Siedmiu policjantów zostało rannych po dzisiejszym ataku na przejściu granicznym Bruzgi-Kuźnica - przekazała policja. Policjant uderzony kamieniem w głowę, policjantka z urazem głowy oraz pięciu policjantów z obrażeniami rąk i nóg zostali przewiezieni do szpitala.
Policjant trafiony przedmiotem rzuconym przez którąś z agresywnie zachowujących się osób po stronie białoruskiej trafił do szpitala w Sokółce - podał rzecznik KGP Mariusz Ciarka.
Policja informowała wcześniej na Twitterze, że jeden z funkcjonariuszy został "dość poważnie ranny, udzielana jest mu pomoc, karetka przewozi go do szpitala". Mariusz Ciarka poinformował, że ranny policjant - z oddziału prewencji w Warszawie - ma pęknięcie kości czaszki.
Ranna została też funkcjonariuszka Straży Granicznej z placówki w Kuźnicy. Uderzył ją jeden z rzucanych kamieni. Funkcjonariuszka została przewieziona na SOR.
O rannym żołnierzu poinformował też MON. Żołnierz został uderzony kamieniem w twarz. Udzielono mu pomocy medycznej. Jego życiu i zdrowiu nie zagraża niebezpieczeństwo - informuje ministerstwo.

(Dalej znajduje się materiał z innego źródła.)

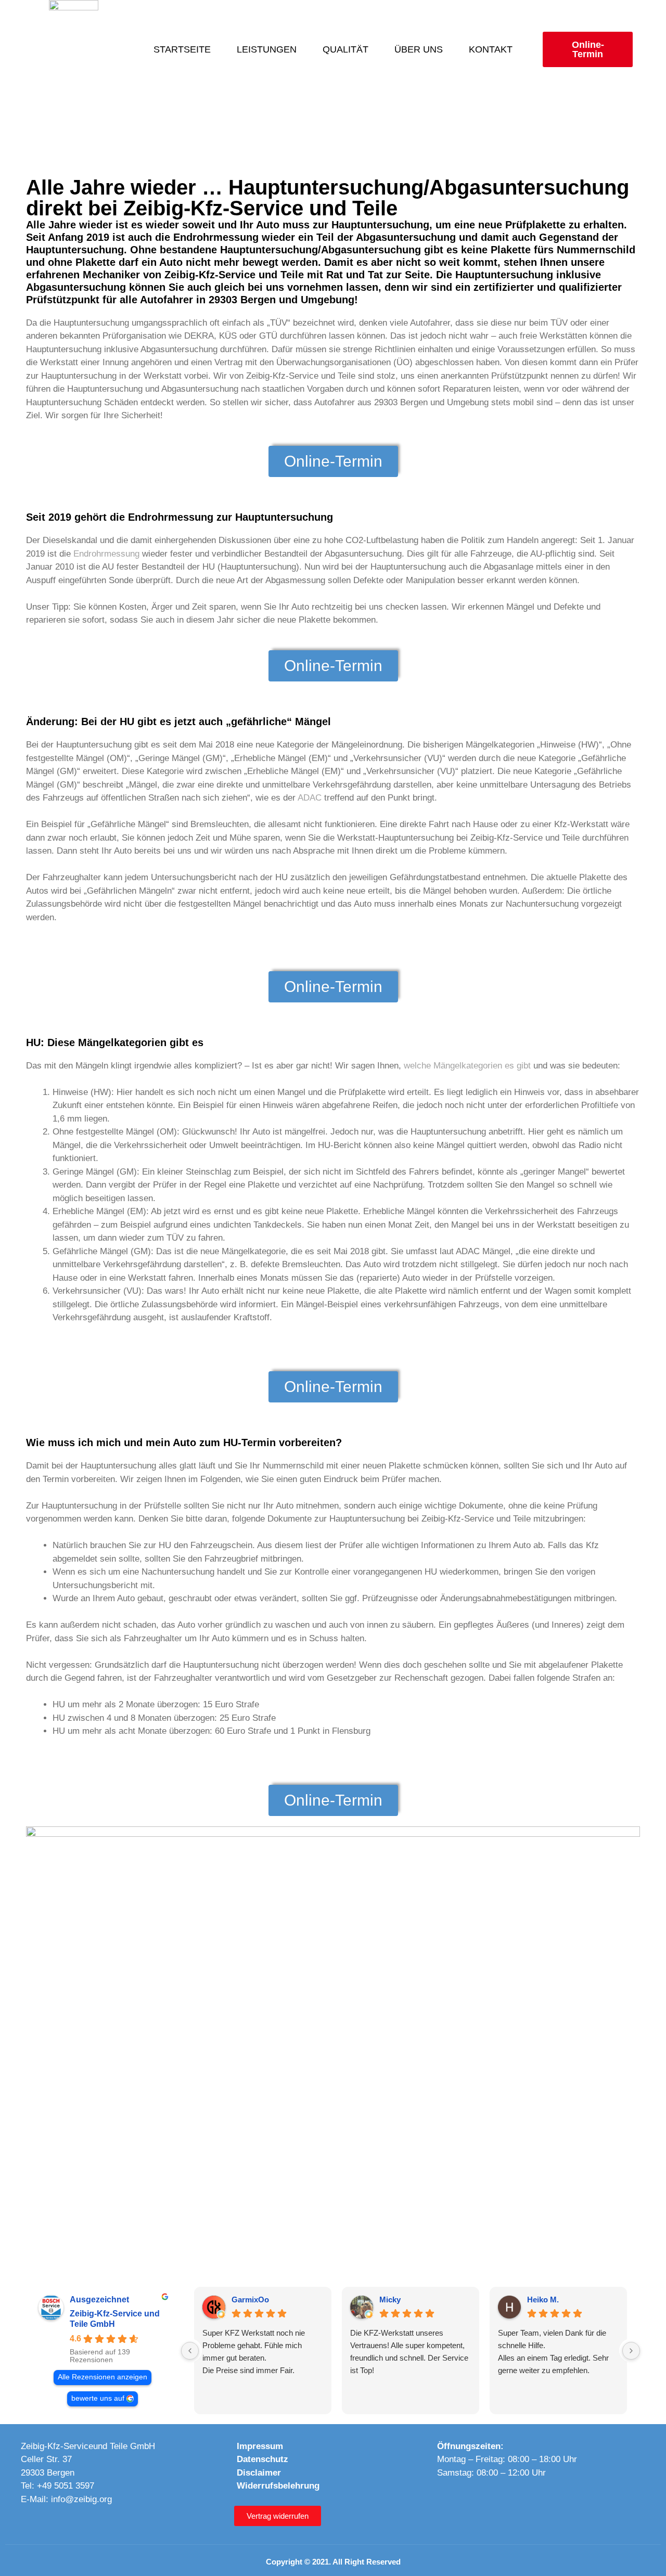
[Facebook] (446, 2502)
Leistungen (267, 49)
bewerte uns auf (97, 2398)
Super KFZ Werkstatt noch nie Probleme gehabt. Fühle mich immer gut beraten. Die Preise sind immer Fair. (253, 2351)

Mariusz Ciarka poinformował, że agresywni migranci atakujący we wtorek polskie służby na przejściu granicznym w Kuźnicy "zostali spacyfikowani". Jak podał, atakujący byli wyposażeni przez służby białoruskie w granaty hukowe i z gazem, rzucali w kierunku polskiej policji kamieniami, a cała akcja była sterowana przez służby białoruskie z użyciem drona. Polskie służby użyły armatek wodnych i gazu.